Pero esa noche, en la que conciliar el sueño fue absolutamente imposible, transcurrió intentando hablar y hacer trabalenguas e intentando seguir el ritmo de una música imaginaria tensando mis manos, mis cuadriceps, mis pectorales y mis hombros, ante la certeza clínica de que reconstruir los circuitos sinápticos (la forma que tienen las neuronas cerebrales para comunicarse entre sí de forma eléctrica) era lo que me devolvería la funcionalidad motriz necesaria como para comenzar la recuperación lo antes posible. Aunque lo cierto -algo que los neurólogos no hubieran seguramente entendido nunca- es que me pasé toda la noche reconstruyendo katas de forma mental. Creo que debí hacer cientos de katas durante esa noche e incluso intenté ir moviendo mis brazos y piernas para reproducirlos, tal y como hacía en los dos minutos previos a una competición. Esos recuerdos, esas conexiones neurales que nosotros llamamos katas, fueron desempolvadas y fueron enviando estímulos ricos y diversos a mi maltrecho sistema nervioso. Era algo así como una suerte de rezo físico que debía necesariamente tener resultados mentales. Y así ocurrió.

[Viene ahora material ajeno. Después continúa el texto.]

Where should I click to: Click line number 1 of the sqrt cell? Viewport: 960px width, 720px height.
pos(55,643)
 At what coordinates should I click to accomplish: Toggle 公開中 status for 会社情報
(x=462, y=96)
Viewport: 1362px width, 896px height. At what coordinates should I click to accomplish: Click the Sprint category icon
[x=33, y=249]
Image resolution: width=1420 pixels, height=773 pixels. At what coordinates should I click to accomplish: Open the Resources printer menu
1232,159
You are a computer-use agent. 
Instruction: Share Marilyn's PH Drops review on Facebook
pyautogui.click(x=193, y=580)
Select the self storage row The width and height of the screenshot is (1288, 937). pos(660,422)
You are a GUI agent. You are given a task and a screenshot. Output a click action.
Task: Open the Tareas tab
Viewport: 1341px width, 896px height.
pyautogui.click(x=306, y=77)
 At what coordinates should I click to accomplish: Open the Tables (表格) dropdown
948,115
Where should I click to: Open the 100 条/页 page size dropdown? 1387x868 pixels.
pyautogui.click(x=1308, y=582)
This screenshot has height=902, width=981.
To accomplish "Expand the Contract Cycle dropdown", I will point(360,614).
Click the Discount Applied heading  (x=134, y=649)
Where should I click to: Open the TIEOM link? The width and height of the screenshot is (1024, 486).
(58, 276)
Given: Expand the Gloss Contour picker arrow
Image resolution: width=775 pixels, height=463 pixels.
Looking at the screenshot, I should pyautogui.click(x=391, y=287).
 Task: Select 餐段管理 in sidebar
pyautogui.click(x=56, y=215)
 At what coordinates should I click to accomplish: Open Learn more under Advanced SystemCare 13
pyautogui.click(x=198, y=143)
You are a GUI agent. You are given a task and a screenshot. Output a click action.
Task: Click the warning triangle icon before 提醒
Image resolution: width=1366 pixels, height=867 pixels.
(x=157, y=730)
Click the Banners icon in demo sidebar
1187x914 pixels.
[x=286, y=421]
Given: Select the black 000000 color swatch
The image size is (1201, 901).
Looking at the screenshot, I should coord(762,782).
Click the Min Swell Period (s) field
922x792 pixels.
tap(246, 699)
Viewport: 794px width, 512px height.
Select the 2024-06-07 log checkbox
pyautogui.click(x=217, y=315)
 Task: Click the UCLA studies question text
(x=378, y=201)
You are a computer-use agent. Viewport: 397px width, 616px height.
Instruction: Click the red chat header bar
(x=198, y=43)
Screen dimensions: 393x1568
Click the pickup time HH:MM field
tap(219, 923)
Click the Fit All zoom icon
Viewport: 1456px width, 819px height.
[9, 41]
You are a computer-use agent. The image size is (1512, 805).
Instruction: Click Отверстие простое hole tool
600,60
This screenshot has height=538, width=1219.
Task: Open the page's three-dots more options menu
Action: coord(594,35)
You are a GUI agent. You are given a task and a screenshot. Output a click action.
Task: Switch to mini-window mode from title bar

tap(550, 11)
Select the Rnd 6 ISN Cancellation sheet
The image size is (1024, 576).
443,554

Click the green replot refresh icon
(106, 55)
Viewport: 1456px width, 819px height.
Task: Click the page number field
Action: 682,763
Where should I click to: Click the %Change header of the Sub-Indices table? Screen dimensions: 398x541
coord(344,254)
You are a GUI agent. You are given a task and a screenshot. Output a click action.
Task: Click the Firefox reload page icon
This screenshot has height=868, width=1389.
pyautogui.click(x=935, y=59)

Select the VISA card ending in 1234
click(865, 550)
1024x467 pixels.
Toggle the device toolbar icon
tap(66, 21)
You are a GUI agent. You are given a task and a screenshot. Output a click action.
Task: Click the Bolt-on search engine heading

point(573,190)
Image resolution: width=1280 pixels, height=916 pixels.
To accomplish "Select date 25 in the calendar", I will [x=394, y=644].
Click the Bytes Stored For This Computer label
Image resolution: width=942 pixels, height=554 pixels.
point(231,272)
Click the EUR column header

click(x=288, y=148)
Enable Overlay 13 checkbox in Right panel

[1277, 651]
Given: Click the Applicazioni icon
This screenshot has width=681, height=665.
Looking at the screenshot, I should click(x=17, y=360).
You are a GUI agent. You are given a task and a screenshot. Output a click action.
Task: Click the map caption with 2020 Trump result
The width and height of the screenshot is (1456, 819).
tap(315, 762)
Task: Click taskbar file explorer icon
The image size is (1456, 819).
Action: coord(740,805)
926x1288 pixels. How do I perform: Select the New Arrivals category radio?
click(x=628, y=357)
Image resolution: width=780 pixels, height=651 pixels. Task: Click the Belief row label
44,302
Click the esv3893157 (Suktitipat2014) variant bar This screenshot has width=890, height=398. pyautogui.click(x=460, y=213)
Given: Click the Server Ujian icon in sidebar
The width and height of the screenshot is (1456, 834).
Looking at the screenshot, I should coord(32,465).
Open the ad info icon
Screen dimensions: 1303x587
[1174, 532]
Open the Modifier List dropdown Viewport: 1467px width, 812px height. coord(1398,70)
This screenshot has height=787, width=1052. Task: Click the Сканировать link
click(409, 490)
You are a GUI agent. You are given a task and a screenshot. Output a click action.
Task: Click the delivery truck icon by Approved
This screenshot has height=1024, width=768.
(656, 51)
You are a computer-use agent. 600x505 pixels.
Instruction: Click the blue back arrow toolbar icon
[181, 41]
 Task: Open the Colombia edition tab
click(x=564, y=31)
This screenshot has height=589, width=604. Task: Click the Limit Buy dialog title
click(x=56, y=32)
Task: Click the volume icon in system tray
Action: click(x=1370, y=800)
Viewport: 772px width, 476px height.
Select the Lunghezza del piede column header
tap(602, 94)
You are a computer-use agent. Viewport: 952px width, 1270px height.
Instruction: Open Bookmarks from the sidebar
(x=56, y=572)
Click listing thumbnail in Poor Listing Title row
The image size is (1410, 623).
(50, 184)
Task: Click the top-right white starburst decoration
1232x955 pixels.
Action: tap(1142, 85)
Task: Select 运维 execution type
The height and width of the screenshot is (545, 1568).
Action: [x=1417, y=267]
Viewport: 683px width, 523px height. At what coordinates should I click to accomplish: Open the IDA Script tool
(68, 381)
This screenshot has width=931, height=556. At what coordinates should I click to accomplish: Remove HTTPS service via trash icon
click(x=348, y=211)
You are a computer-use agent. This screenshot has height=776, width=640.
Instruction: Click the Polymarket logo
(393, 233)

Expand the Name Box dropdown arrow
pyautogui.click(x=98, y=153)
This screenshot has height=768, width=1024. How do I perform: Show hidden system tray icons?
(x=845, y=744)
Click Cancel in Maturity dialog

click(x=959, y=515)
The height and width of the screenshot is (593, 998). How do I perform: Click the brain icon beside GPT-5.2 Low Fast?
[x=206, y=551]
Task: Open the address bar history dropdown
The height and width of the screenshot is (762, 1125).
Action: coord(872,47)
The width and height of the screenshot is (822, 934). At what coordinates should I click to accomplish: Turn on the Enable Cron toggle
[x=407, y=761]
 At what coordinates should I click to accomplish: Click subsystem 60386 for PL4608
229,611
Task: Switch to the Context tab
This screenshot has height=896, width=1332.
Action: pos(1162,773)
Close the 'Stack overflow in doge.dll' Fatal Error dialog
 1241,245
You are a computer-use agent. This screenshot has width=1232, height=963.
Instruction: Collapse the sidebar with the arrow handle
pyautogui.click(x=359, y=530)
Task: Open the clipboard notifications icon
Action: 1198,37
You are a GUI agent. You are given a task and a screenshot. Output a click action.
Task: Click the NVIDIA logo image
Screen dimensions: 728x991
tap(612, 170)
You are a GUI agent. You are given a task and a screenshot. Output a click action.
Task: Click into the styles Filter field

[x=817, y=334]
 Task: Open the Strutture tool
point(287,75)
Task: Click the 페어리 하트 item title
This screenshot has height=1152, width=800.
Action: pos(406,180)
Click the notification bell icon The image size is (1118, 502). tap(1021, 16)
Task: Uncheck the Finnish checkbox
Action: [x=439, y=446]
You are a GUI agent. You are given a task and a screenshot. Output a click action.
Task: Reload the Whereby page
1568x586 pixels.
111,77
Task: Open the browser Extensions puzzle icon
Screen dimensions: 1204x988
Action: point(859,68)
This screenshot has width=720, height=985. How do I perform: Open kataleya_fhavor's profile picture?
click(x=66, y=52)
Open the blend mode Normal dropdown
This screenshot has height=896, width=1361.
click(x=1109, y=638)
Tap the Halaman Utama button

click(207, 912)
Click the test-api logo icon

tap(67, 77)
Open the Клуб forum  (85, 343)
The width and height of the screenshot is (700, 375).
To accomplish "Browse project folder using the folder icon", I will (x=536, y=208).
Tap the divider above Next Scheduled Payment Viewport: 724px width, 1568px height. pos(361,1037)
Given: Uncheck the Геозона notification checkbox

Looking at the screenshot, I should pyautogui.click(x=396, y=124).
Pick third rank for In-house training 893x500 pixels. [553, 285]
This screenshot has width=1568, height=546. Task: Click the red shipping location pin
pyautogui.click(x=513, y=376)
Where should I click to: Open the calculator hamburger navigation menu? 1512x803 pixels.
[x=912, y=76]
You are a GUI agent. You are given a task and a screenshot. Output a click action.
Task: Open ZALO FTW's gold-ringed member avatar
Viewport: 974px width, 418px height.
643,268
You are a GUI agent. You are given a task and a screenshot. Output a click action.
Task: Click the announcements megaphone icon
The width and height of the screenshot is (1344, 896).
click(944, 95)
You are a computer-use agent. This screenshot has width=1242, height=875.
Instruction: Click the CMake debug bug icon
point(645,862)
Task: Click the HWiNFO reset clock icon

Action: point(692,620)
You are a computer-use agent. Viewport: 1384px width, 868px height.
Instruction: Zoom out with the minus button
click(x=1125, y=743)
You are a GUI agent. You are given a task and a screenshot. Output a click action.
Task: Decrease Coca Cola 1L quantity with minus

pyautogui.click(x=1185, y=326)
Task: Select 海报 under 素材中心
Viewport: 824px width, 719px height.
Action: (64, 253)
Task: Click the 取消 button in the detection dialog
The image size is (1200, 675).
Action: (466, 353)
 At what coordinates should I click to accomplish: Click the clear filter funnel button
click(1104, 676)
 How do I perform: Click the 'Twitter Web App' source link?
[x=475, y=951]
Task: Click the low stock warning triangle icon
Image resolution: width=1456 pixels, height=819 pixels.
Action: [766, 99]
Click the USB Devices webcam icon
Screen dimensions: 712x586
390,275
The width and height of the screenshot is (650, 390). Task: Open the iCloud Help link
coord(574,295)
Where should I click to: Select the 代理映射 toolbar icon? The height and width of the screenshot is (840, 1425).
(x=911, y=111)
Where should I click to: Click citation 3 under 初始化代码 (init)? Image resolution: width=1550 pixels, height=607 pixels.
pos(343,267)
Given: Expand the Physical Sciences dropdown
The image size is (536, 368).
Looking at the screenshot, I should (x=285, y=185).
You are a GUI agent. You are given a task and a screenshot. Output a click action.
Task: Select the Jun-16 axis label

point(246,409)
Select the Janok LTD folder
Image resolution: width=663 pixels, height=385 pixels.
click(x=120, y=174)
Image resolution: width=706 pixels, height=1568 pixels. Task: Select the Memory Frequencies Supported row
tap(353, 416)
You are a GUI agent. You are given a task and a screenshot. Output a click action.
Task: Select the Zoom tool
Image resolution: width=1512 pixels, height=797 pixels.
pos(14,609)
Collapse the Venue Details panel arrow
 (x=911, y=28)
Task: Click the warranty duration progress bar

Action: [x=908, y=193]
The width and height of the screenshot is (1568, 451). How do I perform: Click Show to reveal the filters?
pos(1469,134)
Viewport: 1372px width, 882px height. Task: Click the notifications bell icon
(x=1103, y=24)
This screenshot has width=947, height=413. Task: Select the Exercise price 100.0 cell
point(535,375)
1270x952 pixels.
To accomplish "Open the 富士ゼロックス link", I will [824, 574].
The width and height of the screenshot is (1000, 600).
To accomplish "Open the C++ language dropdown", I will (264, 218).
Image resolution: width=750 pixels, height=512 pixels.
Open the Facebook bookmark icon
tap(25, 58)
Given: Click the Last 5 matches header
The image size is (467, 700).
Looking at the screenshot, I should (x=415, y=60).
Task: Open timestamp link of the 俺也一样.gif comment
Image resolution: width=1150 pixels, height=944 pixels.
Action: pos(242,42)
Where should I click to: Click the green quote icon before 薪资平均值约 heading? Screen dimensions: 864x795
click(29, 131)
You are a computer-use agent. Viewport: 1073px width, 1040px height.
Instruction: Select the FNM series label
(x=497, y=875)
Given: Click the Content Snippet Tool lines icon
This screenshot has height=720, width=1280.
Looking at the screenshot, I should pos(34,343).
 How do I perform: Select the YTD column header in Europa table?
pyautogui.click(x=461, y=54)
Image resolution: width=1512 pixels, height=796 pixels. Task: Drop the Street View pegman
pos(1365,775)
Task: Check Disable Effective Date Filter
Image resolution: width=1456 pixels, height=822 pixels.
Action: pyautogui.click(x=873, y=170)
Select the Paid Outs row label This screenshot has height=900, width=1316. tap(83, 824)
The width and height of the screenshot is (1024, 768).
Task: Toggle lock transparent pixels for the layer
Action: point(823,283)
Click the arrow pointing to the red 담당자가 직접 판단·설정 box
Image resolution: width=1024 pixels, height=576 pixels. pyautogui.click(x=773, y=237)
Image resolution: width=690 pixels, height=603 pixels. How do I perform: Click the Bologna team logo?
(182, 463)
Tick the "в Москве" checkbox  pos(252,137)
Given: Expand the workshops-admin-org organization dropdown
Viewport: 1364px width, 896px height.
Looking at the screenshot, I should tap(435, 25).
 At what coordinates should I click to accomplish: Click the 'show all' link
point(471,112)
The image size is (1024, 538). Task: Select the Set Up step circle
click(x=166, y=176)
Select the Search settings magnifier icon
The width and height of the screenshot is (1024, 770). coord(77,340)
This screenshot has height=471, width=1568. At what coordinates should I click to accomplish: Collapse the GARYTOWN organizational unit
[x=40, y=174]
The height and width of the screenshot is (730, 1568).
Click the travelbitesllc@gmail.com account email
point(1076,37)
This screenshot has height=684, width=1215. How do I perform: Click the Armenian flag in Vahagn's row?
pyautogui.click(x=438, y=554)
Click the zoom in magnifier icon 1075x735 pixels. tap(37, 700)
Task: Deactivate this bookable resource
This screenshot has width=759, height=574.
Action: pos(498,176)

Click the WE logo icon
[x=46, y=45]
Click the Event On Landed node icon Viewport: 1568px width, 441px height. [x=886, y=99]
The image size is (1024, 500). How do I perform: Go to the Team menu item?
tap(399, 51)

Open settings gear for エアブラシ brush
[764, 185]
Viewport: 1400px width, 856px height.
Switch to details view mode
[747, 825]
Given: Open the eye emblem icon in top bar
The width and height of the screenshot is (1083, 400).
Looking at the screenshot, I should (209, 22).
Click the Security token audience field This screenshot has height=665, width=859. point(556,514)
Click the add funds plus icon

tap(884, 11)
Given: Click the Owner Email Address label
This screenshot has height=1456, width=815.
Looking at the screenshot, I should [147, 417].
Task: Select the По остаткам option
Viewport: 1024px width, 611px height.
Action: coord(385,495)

Ante la sorpresa de todos mis familiares y amigos, a las doce horas del ACV o accidente cerebrovascular, comencé a hablar y recuperé gran parte de la funcionalidad de mi lado derecho. A las veinticuatro horas pude caminar con soltura y aunque no estaba al cien por cien, un optimismo abrumador me había inundado y ya no había quien me parara. Cierto es, que mi amigo forzoso, (el ACV), se topó con un entorno muy poco compatible con estar enfermo, y que tal vez, un buen posicionamiento mental y una genética que por suerte me ha ayudado mucho toda mi vida en el ámbito deportivo, hayan influido en esta sorprendente recuperación, pero tal y como dicen los neurólogos tiempo es cerebro (haciendo referencia a la obligatoriedad de acudir a un hospital en caso de Ictus antes de las tres horas siguientes al accidente cerebrovascular) y en mi caso, eso es precisamente lo que hice: utilizar el cerebro desde el primer momento en el que entré en la unidad de neurología del Hospital Clínico de Barcelona.

¿Habría sido lo mismo si hubiera imaginado que corría o hacía bicicleta? Seguramente no: los patrones nerviosos son distintos y la funcionalidad de las neuronas motoras incide en otro tipo de estímulo mucho más rico y depurado.

Los días siguientes han transcurrido entre pruebas -unas más invasivas que otras-, sustos, alegrías, conversaciones con cardiólogos, neurólogos etc. que a grandes rasgos y con los avances científicos disponibles en estos casos (que no son concluyentes) han acabado por desembocar en un nexo común: un nivel de estrés excesivo como único factor de riesgo.

Yo, que me paso la vida explicando que hay que aprender a manejar el estrés, que hay que relajarse, que hay que hacer deporte, comer bien, sortear las enfermedades siempre que sea posible y aprender a quererse, me veo atacado por el enemigo público número uno. Debo reconocer, que mi sentido común, se perdió en alguno de los dieciséis aviones que puedo coger cada mes…

La cuestión, y de ahí el título de este artículo, es que mi planteamiento de vida ha cambiado. Había escuchado muchas veces que tras un accidente o un evento extraordinario en la vida, el ser humano cambia y se traslada a un nivel diferente. Unos, aprenden a mantenerse en ese nivel poco a poco, como si la vida les instruyera de forma progresiva en lo que de verdad importa. Otros, como yo, permanecemos más tiempo divagando entre lo que es urgente y lo que es importante, sin conocer y ni siquiera atisbar la verdadera diferencia y la magnitud de ambas palabras. Recordad esto: A veces las cosas urgentes no son importantes y las importantes a veces se olvidan…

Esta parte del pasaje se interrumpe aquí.